REQUIREMENT> Search the records for the string "Open" and copy every line in which it appears.

DATA FOR PROCESSING>

• • • •

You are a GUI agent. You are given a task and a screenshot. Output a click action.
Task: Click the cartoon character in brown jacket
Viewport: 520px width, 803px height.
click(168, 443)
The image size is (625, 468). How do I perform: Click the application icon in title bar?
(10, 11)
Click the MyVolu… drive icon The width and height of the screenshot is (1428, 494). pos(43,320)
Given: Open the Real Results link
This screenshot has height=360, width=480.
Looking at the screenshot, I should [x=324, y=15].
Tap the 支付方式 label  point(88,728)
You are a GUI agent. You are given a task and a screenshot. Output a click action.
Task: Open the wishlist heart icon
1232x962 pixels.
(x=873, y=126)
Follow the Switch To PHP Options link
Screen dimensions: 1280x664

• • • •

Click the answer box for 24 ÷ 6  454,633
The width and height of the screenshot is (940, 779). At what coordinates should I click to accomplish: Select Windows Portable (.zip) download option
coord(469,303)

• • • •

RESPONSE TO THIS EXERCISE>
Given: Open the Real Results link
Task: Open the wishlist heart icon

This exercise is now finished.